*RECORDS TO USE*.
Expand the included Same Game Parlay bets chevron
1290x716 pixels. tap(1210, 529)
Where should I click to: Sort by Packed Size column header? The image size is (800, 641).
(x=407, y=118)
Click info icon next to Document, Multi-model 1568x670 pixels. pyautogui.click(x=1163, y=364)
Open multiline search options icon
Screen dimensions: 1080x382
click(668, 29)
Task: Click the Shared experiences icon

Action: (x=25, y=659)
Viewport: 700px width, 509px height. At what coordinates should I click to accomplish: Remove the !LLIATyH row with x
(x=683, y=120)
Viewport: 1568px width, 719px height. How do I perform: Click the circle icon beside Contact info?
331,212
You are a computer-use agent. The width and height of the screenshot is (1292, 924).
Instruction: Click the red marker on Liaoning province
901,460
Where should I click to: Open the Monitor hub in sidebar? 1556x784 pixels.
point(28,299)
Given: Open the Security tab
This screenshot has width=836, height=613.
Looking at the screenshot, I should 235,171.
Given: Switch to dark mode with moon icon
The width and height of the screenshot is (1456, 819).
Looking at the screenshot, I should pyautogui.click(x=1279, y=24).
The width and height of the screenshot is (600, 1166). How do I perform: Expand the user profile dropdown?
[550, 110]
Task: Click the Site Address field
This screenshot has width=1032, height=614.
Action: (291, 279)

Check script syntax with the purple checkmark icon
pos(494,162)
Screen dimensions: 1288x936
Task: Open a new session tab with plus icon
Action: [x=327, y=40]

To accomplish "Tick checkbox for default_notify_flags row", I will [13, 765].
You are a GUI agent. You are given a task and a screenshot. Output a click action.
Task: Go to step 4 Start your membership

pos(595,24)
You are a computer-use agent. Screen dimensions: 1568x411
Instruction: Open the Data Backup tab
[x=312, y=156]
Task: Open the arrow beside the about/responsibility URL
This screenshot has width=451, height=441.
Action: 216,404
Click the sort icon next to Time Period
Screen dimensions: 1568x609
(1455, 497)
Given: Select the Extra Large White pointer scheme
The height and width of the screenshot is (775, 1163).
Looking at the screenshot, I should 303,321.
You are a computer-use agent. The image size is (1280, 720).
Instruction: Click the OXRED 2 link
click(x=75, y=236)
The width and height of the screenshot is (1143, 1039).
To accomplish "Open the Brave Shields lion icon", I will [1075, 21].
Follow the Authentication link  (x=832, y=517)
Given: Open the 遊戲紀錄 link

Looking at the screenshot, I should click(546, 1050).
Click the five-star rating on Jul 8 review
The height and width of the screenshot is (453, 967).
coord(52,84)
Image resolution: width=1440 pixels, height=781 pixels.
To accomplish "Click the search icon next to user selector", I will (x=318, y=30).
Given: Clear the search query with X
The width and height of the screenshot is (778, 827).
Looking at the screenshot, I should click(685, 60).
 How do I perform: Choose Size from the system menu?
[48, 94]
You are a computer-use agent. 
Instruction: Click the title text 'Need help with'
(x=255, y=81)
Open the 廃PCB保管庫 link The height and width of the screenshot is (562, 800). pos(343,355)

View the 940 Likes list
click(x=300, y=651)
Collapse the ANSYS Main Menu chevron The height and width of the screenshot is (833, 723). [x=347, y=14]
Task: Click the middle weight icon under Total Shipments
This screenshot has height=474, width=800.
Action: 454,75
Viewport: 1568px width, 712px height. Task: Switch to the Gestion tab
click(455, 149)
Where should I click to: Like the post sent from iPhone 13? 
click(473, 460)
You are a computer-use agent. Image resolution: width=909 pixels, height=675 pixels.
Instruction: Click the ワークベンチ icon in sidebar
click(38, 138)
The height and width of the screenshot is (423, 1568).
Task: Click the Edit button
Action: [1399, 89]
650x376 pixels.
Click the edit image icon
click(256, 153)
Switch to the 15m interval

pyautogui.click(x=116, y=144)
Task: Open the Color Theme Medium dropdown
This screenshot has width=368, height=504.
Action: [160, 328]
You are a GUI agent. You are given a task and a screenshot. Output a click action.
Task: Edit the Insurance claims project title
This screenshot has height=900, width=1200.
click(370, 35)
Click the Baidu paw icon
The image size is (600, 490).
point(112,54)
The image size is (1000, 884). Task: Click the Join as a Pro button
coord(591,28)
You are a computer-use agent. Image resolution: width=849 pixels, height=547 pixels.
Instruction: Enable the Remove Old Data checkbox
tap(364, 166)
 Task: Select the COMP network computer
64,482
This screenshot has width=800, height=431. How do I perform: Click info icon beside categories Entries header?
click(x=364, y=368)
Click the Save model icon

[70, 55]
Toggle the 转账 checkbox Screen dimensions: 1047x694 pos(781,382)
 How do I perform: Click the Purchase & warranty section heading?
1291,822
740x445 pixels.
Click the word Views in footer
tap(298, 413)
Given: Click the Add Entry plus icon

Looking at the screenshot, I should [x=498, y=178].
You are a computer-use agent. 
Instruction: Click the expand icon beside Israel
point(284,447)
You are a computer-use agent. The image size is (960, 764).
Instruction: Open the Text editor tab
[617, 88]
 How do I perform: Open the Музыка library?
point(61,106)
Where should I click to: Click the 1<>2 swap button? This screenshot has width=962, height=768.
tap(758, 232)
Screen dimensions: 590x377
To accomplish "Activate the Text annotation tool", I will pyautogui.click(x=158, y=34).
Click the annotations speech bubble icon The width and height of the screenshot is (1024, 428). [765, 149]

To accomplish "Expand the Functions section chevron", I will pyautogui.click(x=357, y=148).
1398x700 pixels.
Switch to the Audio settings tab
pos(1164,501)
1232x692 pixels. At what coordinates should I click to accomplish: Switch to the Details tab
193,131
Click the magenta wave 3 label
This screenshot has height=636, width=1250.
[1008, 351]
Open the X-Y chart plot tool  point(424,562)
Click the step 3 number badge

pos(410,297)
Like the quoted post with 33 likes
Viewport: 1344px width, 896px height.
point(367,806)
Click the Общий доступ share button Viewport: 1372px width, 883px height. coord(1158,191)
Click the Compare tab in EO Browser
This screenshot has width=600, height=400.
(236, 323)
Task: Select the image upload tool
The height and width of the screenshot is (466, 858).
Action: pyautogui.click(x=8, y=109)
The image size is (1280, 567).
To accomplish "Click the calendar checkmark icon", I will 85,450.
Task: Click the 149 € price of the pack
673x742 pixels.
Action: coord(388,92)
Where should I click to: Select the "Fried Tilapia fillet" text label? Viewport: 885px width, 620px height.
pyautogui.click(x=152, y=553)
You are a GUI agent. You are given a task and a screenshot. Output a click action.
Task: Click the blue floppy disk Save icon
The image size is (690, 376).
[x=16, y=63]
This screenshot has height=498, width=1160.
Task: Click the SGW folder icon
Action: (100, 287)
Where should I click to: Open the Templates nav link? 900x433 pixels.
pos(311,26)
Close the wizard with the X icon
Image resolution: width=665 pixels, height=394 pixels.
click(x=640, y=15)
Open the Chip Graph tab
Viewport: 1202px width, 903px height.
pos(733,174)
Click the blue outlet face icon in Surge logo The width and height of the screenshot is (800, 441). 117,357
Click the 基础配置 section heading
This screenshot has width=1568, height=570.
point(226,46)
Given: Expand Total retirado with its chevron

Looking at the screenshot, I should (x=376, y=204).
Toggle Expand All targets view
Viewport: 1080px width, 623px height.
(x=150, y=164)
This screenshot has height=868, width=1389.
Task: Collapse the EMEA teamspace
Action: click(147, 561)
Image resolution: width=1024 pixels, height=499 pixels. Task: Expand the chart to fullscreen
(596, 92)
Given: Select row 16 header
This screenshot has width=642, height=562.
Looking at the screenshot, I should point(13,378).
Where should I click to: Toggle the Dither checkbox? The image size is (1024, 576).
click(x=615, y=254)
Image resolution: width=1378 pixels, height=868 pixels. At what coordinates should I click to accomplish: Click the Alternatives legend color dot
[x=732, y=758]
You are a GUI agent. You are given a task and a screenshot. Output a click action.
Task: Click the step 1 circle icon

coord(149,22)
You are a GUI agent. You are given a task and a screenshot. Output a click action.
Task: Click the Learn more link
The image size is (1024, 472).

*TASK DETAILS*. Show a copy of each line from the data that includes the word "blue".

*ANSWER BELOW*.
Task: Click the blue floppy disk Save icon
Click the blue outlet face icon in Surge logo The width and height of the screenshot is (800, 441). 117,357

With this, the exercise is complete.